_Problem details_:
The whole listing below needs to be duplicated exactly, pictures aside.
[Given data Boundary: Start]
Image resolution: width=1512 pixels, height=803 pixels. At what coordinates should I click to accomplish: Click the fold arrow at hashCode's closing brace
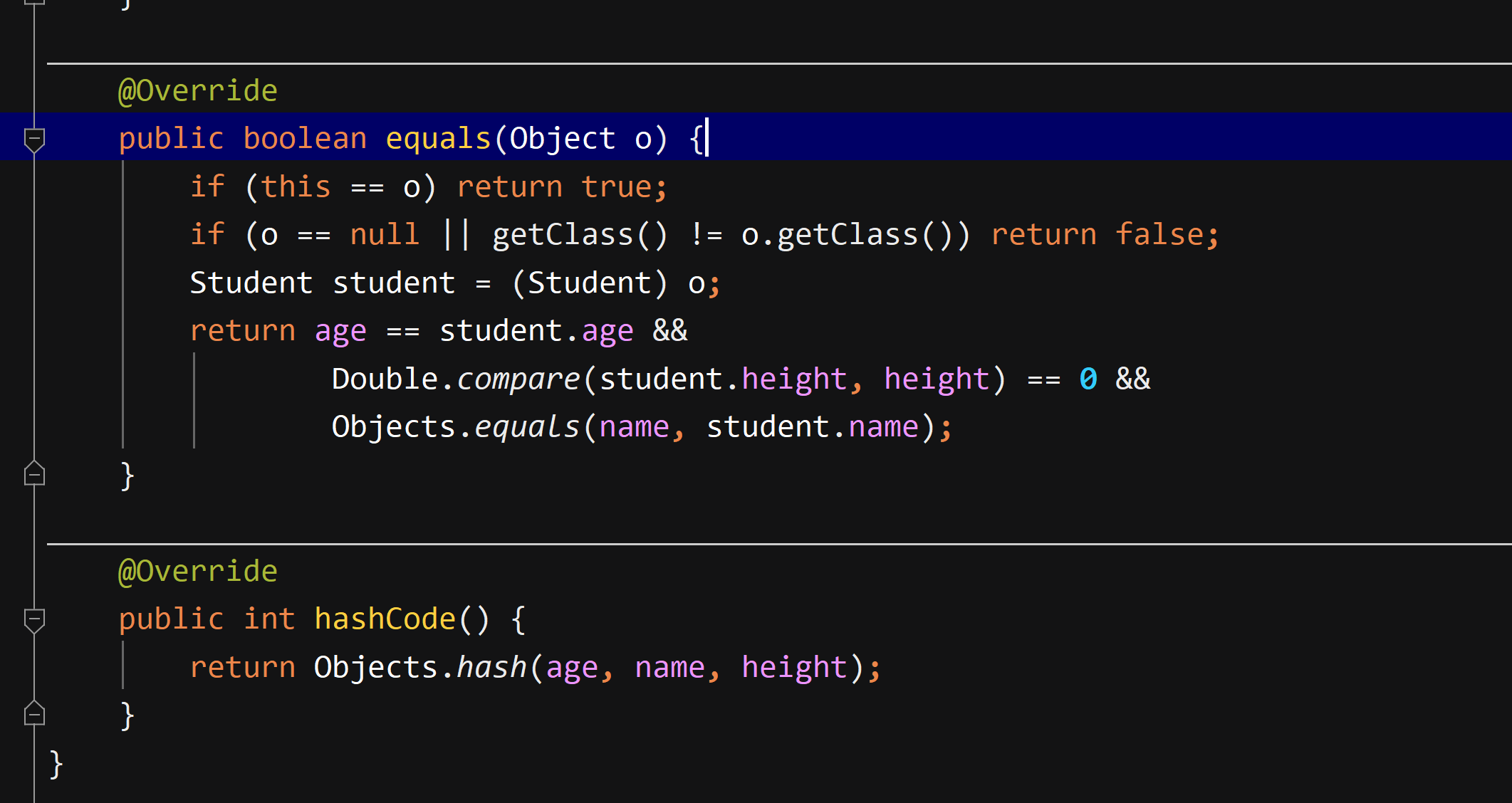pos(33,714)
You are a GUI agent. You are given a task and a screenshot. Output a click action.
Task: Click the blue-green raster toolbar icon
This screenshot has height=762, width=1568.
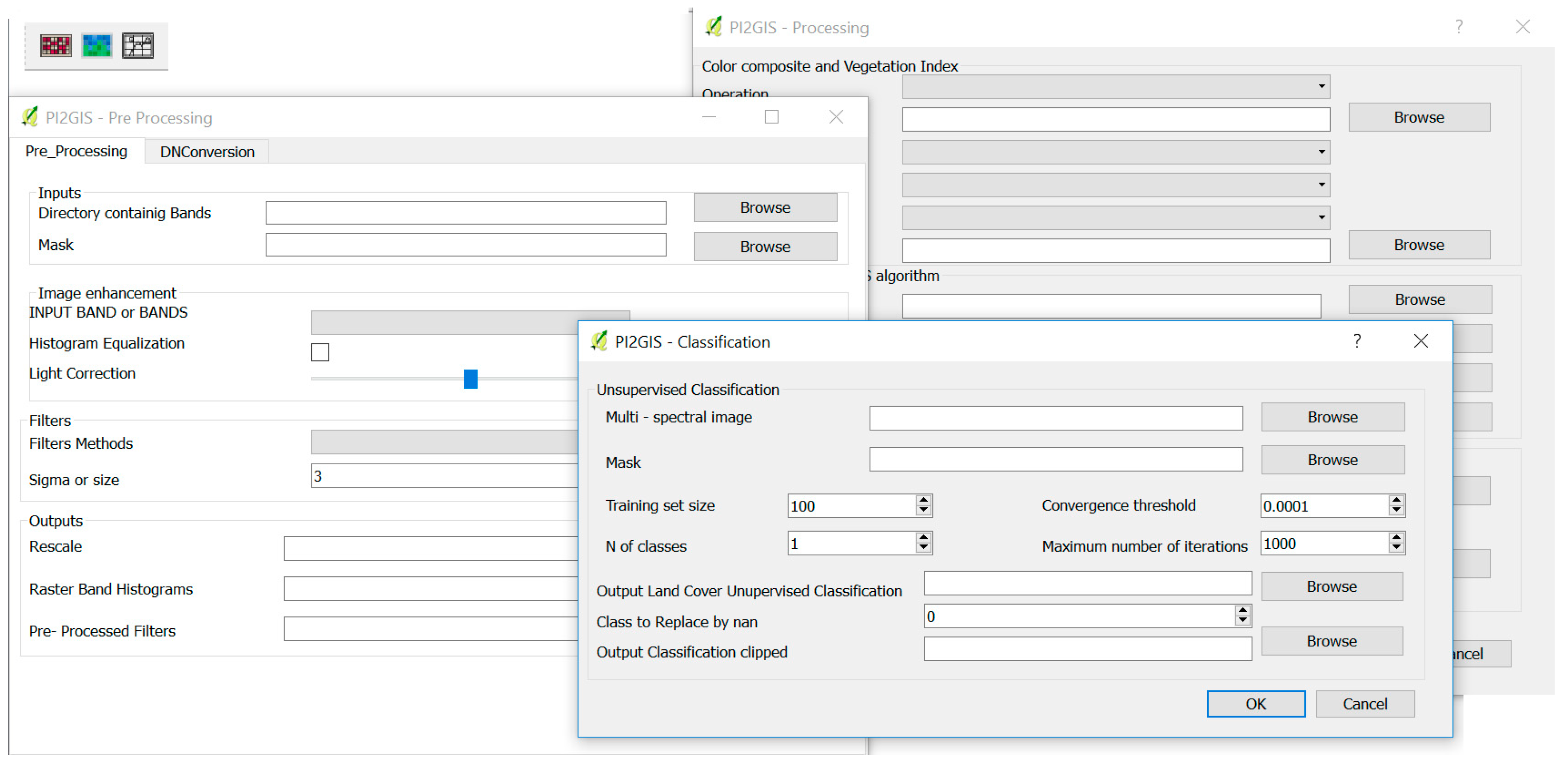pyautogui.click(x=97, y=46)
[Given data Boundary: End]
_Output of the task_:
Image resolution: width=1512 pixels, height=803 pixels. At what coordinates should I click to accomplish: Click the fold arrow at hashCode's closing brace
pos(33,714)
You are a GUI agent. You are given a task and a screenshot. Output a click action.
Task: Click the blue-green raster toolbar icon
This screenshot has height=762, width=1568.
pyautogui.click(x=97, y=46)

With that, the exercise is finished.